Big Brother Love

Jeremiah made scrumptious chocolate cakes in honor of Naomi’s coming home from the hospital, and Milo was more than happy to help stir and lick the spoons! I sat on the couch and chuckled as Jeremiah learned the impossibility of setting a bowl of interesting batter in front of a 2 year old, along with a spoon, then instructing him to “not touch.” I think the separated egg whites got dumped back into the bowl too, but the cakes came out great anyway.

Christchurch library gives a book to every newborn, and Milo’s proudly reading Naomi her book. It didn’t bother him in the least that she was fast asleep for his performance!
Bada bing Bada boom baby!
Naomi Shaw “baby stats”:
- Born at 11:30pm on October 12, 2013.
- 6lbs11oz
- perfect
- gorgeous
I’ve had thousands of braxton-hicks contractions over the few months, but Saturday morning I commented to Jeremiah that those little contractions felt a bit different and they might be for real. He looked at me with wide eyes, wondering what that meant for his day’s plans. Nothing much, I said. Let’s go the farmers market as planned, and we’ll just see how it goes.
After the farmers market I did some gardening while Jeremiah went to the shooting range. Contractions continued gently while I took Milo to a theatre (yes, we’re in NZ, so that’s the correct spelling) production of Alice in Wonderland.
It wasn’t until a bit before dinner that I called the midwife, and she suggested that I take a brisk walk and then see if things picked up or settled down before evening. Milo and I went, dodging the raindrops. We called our friends after dinner and asked if Milo could do a sleep-over, just in case, so he was cozily ensconced at their house before 8:00. We left for the birthing center at 9:30, waters broke at 11:20, and she was out by 11:30. I’ll spare the rest of the details, but it was efficient, as the midwife put it.
It’s amazing how perfect babies come out. After all those months of feeling muffled thumbs inside, I guess it wouldn’t surprise me if they came out a bit amorphous. But they come out with perfect little miniature features. They go from taking all their nourishment through their belly cord to breathing air and sucking milk (ok, well, colostrum) in almost an instant. When you think about it, it’s amazing how often the whole process goes just right!

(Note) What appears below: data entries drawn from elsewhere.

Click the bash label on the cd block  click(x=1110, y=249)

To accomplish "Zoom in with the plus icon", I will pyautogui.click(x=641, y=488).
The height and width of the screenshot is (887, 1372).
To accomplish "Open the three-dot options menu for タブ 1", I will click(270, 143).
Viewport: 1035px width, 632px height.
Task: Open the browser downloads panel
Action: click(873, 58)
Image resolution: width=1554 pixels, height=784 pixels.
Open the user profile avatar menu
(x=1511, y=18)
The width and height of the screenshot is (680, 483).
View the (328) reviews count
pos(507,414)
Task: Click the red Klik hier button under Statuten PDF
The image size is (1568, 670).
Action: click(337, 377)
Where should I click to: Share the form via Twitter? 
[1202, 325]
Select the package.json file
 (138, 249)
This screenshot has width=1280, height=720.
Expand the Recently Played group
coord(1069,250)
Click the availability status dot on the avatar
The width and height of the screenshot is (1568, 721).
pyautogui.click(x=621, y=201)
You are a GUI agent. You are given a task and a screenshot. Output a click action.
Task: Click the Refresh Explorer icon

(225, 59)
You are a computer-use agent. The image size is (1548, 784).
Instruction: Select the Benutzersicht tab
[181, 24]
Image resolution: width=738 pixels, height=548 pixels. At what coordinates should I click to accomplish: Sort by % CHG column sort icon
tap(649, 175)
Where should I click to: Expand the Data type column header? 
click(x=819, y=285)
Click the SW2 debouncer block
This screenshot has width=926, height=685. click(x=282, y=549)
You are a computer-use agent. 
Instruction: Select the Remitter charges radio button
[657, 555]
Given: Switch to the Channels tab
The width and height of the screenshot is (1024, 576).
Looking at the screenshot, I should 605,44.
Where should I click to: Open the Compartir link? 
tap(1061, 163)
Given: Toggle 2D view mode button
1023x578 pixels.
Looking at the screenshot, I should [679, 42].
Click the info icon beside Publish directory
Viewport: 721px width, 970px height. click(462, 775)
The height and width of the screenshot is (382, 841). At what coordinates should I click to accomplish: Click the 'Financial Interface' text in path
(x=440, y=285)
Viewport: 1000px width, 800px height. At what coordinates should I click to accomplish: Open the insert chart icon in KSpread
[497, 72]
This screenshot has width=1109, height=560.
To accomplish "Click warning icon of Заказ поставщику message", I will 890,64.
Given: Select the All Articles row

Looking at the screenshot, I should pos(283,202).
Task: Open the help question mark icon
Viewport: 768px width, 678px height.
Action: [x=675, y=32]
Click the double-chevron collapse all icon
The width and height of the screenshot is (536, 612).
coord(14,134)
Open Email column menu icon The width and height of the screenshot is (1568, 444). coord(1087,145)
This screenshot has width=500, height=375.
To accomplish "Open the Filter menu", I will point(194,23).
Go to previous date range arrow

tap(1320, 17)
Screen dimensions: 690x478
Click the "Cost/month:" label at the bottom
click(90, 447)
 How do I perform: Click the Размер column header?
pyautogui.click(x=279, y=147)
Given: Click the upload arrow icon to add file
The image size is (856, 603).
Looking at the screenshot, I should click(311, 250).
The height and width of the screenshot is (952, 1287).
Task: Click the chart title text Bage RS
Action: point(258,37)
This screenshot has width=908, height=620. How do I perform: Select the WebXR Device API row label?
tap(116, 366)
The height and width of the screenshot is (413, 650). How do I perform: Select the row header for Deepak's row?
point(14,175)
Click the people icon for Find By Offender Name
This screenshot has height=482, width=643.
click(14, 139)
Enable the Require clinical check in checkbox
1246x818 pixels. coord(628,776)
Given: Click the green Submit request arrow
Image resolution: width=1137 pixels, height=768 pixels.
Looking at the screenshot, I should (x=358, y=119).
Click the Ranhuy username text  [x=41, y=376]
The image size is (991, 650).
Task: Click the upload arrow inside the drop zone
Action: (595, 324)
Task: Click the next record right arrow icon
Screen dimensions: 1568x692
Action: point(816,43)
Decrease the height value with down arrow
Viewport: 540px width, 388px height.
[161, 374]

Here is Naomi just minutes after she emerged into the air. It’s hard to believe that those old lady wrinkly hands belong to those soft perfect baby lips.
The waiting game

I’ve reached that point in pregnancy where I’ve even stopped wondering if it’s a girl or a boy….I just want it out. I can’t even remember what it was like to trot out for a nice long run, or bend down effortlessly. Due date is this weekend but I’m not holding my breath, since the range of normal extends nearly two weeks beyond the due date. Childbirth is a bit of an anomaly in our otherwise predictable lives filled with calendars and schedules. Usually a momentous life change (new jobs, moves, etc) have a known date to work towards. Perhaps this waiting for the unknown date is more familiar to farmers, where weather and markets regularly rearrange plans. Ah well, it’s probably good character building, but I’m not enamored with the process.
Welcome to the Commonwealth
Kiwis are so British in most aspects of their culture….and as hard as this is for me to understand, they’re actually still part of the British “Commonwealth.” Britain doesn’t have any legal governance role with NZ anymore–the commonwealth group basically just plays each other in sports, celebrates the queen’s birthday, and trades a bunch of citizens back and forth on their OE’s. It’s a cozy family-like relationship that I don’t understand, possibly because our split from Britain involved a lot more drama.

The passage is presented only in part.